I got to combine my love of musicals and math nerdery when I covered Hamilton‘s lyrical density for FiveThirtyEight this week.
If “Hamilton” were sung at the pace of the other Broadway shows I looked at, it would take four to six hours (Miranda’s guestimate was off by half). At the slowest paces, “Hamilton” would only be an hour shorter than Elevator Repair Service’s seven-hour marathon play “Gatz” (in which the cast reads “The Great Gatsby” aloud in its entirety). That show is usually presented with two intermissions and a dinner break.
And then, not long after I put up the story, guess who spotted it:
This is delightful.
And no one is surprised by my math being way off.
I got into theater to avoid it.
Thank you! https://t.co/GsWKhPT8MX— Lin-Manuel Miranda (@Lin_Manuel) October 5, 2015
I got some fun followup questions in the comments and on twitter, too:
At FiveThirtyEight, one person asked:
I figure a stats site would compare their Kolmogorov complexity (eliminates anything redundant, boils it down to fewest expressions to make the same point).

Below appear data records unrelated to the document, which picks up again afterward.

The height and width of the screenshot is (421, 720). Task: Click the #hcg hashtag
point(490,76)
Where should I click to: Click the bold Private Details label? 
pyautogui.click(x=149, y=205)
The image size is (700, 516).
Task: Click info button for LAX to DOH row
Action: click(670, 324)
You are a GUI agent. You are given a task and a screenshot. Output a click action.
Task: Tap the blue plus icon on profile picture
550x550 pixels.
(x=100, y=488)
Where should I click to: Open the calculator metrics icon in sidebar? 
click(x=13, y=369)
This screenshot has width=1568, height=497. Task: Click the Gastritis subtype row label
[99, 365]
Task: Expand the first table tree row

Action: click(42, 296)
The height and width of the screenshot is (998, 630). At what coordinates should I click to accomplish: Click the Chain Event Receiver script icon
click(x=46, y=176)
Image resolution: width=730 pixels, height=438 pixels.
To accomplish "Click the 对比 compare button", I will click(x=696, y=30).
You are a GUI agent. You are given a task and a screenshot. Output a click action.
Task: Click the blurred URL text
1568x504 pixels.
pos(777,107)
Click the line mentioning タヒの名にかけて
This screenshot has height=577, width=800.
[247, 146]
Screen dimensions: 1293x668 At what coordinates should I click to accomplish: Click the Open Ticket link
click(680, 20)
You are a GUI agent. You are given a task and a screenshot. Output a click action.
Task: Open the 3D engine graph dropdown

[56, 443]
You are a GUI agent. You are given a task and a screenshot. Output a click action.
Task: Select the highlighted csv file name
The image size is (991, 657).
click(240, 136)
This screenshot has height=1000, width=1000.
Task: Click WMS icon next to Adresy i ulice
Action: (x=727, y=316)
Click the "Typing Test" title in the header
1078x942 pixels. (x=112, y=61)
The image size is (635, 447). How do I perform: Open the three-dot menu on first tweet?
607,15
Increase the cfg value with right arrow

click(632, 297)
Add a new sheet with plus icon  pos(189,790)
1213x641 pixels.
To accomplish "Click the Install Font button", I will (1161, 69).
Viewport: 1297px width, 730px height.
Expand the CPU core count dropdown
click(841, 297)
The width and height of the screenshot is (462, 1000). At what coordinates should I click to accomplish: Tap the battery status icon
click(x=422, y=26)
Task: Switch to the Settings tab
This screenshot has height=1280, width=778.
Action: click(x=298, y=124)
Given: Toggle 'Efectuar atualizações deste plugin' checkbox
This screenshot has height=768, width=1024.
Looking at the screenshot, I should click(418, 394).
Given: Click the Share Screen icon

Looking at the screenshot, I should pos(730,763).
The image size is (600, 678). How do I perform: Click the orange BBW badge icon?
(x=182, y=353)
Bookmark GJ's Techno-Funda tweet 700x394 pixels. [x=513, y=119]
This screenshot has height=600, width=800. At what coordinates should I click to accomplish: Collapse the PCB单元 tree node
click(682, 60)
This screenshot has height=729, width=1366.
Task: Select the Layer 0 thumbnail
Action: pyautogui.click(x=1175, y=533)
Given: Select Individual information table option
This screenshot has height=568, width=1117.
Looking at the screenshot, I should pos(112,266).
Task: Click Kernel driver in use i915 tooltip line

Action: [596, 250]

And this was something I thought about, when I was deciding to measure. Ultimately (aside from being really labor intensive), trimming repetitions is weird in musical theatre. Sometimes, a repeated chorus feels like space-filling vamping, but often repetition conveys new information, because it’s inflected differently or because there’s a key change or simply because it intensifies the original verse. (Think Joanne’s repeated “Rise!” at the end of “Ladies Who Lunch”)
One person had me test a hypothesis for them.
@LeahLibresco @Lin_Manuel @HamiltonMusical Try it again with just act-I. Act-II is considerably slower.
— 2020 bleach injection survivor. (@_R_S_S_) October 6, 2015
@_R_S_S_ @Lin_Manuel @HamiltonMusical Fun question! But it turns out they average pretty close to the same pic.twitter.com/MTJVj0pbwN
— Leah Libresco Sargeant (@LeahLibresco) October 6, 2015
Meanwhile, I’m still working on learning all 20k words.